Required work → Pull out each line in the rows below that contains the string "This", and copy each of those lines in full.

[Excerpt from a dataset]
>> start
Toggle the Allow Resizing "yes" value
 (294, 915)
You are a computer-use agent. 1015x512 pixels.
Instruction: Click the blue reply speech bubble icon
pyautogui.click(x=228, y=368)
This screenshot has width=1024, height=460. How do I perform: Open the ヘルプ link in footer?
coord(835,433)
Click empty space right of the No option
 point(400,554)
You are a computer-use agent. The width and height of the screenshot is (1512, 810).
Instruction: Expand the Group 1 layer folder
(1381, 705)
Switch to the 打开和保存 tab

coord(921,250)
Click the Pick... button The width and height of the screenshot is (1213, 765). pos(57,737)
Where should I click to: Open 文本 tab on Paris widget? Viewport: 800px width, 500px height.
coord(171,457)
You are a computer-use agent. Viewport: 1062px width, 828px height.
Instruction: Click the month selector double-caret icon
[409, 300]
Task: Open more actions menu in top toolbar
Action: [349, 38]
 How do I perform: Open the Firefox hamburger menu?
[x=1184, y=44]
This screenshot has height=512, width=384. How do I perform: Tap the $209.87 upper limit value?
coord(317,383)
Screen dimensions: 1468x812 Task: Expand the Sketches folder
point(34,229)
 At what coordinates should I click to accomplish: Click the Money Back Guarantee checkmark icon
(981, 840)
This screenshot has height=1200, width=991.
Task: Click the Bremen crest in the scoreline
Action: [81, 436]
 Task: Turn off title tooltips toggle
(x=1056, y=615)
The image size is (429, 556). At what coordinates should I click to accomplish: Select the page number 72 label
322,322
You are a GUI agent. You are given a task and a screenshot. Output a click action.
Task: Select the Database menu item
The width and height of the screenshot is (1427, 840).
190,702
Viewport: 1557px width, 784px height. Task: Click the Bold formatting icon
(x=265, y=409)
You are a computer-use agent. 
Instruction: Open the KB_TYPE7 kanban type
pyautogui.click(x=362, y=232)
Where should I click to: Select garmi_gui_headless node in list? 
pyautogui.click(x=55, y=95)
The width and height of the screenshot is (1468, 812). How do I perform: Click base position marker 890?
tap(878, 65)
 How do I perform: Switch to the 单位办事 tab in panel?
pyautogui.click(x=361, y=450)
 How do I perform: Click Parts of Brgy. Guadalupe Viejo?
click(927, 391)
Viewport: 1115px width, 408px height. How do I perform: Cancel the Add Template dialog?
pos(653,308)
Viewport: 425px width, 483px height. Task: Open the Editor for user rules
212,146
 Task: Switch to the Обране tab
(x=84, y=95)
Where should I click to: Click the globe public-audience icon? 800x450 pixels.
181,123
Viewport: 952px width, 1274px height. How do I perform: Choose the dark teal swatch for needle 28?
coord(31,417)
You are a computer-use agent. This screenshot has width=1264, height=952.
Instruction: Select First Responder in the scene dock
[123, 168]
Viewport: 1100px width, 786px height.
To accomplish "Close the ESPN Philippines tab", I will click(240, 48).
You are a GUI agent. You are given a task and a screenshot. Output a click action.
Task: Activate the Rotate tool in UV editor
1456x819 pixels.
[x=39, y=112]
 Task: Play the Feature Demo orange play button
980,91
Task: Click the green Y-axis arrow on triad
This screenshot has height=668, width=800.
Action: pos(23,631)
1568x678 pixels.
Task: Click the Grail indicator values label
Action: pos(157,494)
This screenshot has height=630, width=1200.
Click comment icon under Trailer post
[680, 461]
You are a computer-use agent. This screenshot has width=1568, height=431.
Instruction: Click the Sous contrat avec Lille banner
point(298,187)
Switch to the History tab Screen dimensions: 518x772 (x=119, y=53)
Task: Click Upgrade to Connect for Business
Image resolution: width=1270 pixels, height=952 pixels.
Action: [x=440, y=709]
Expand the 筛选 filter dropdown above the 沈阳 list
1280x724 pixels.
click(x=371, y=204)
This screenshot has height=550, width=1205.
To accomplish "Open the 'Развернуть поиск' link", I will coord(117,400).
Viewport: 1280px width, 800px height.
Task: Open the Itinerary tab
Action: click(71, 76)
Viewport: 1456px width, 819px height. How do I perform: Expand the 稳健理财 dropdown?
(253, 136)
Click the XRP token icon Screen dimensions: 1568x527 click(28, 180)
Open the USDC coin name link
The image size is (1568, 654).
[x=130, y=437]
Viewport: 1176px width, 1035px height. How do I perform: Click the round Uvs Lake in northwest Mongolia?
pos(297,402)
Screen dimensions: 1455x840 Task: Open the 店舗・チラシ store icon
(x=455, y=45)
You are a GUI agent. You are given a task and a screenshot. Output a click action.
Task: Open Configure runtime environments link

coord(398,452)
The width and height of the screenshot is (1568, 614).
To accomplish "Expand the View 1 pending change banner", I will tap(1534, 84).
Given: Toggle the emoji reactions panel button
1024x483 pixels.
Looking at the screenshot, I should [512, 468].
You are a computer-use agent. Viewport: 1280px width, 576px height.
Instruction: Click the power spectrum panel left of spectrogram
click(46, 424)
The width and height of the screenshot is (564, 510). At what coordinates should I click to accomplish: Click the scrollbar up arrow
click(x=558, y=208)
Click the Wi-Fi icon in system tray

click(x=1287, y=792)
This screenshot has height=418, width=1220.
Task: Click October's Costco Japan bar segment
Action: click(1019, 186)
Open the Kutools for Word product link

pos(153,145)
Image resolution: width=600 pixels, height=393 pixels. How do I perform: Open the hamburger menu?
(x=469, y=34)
>> end
Task result →
This screenshot has width=1024, height=460. How do I perform: Open the ヘルプ link in footer?
This screenshot has height=512, width=384. How do I perform: Tap the $209.87 upper limit value?
This screenshot has height=1200, width=991.
You are a computer-use agent. This screenshot has width=1264, height=952.
This screenshot has height=668, width=800.
This screenshot has height=630, width=1200.
You are a computer-use agent. This screenshot has width=1568, height=431.
This screenshot has height=550, width=1205.
This screenshot has height=418, width=1220.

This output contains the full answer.